Don't get too caught up in notational rigidity. You're "allowed" to use any notation you want, if it gets you to the correct answer. If you really want, go ahead and use $\ce{Na\ - \ e^{-} -> Na+}$, or go all out and use $\ce{-Na^{+}\ - \ e^{-} -> - Na}$. However, as Richard Feynman discovered while learning trigonometry, if you start using too much obscure/uncommon/personal notation, you get into trouble showing others your work, which makes doing science hard. Standardizing notation is just a way to save time and headaches later on.
The most basic chemical equations actually carry very little chemical information, to the point that it's easy to write reactions which are chemically outrageous.
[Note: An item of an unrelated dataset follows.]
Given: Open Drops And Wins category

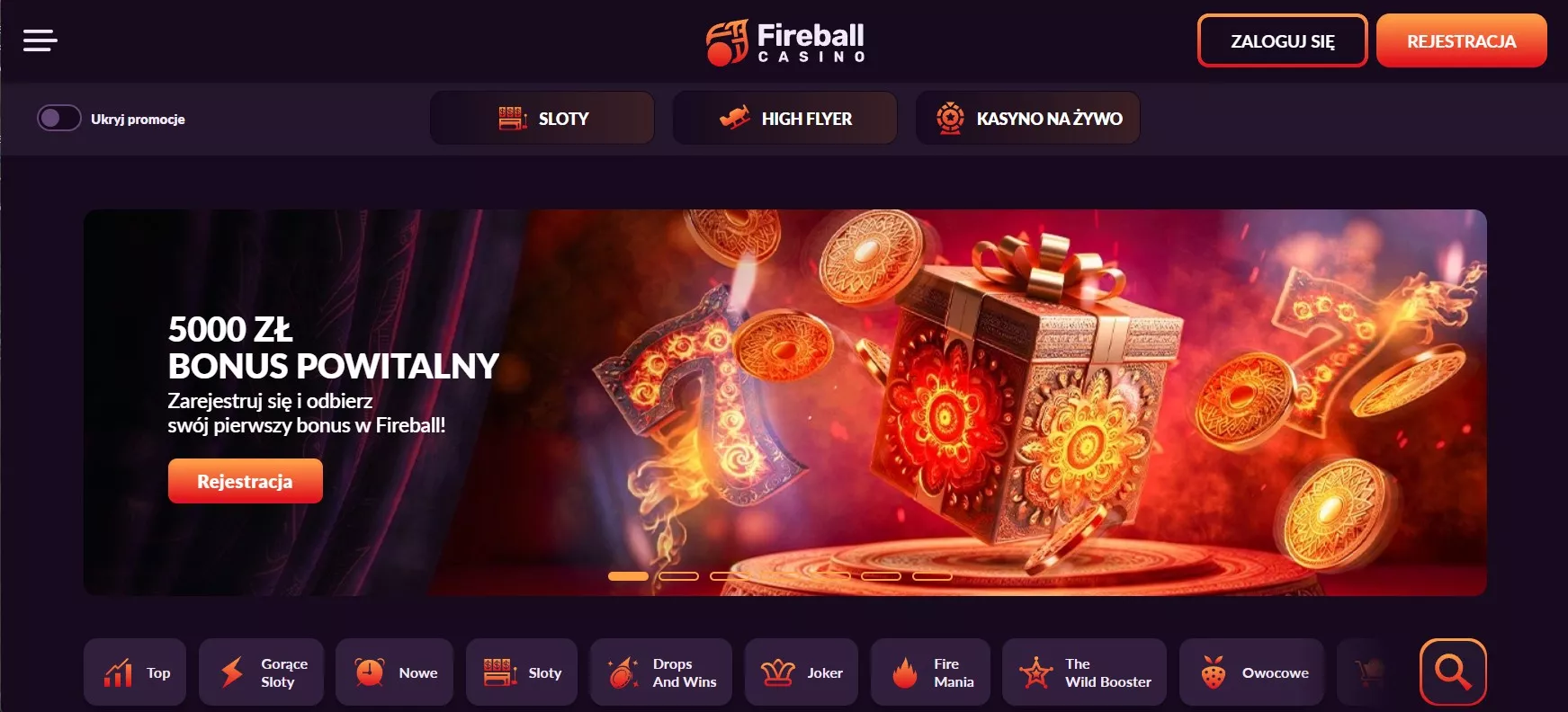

One of their most fundamental purposes is simply to establish atom conservation (which is why so much time is spent on teaching how to "balance" reactions). Thus, chemical equations are always equivalent to a system of linear equations, which is why you can treat them like such and add/subtract molecules to both sides, multiply by a number, add two different reactions together, etc. Using negative stoichiometric coefficients would thus be a very trivial extension of this behaviour, and the equation would remain completely valid.
Let's look at an example. Take the intermolecular dehydration of ethanol to produce diethyl ether:
$$\ce{2 C2H5OH -> C2H5OC2H5 + H2O}$$
The equation is just as valid if you subtract a water molecule from each side:
$$\ce{2 C2H5OH\ -\ H2O -> C2H5OC2H5}$$
Not many people would write the above equation. However, we do have another type of standardized notation which is often used, and which involves a negative stoichiometric coefficient. Using this notation, the equation is written as:
$$\ce{2 C2H5OH ->[\ce{- H2O}] C2H5OC2H5}$$
The water molecule has a legitimate negative stoichiometric coefficient of -1, and again the equation is exactly as valid as all of the ones above. Why is it that negative stoichiometric coefficients are rarely written in the reactants or products, but common when written atop the reaction arrow? I have no idea, but ultimately it makes no difference. That's just how notation happened to become standardized, and if everyone understands it, that's fine.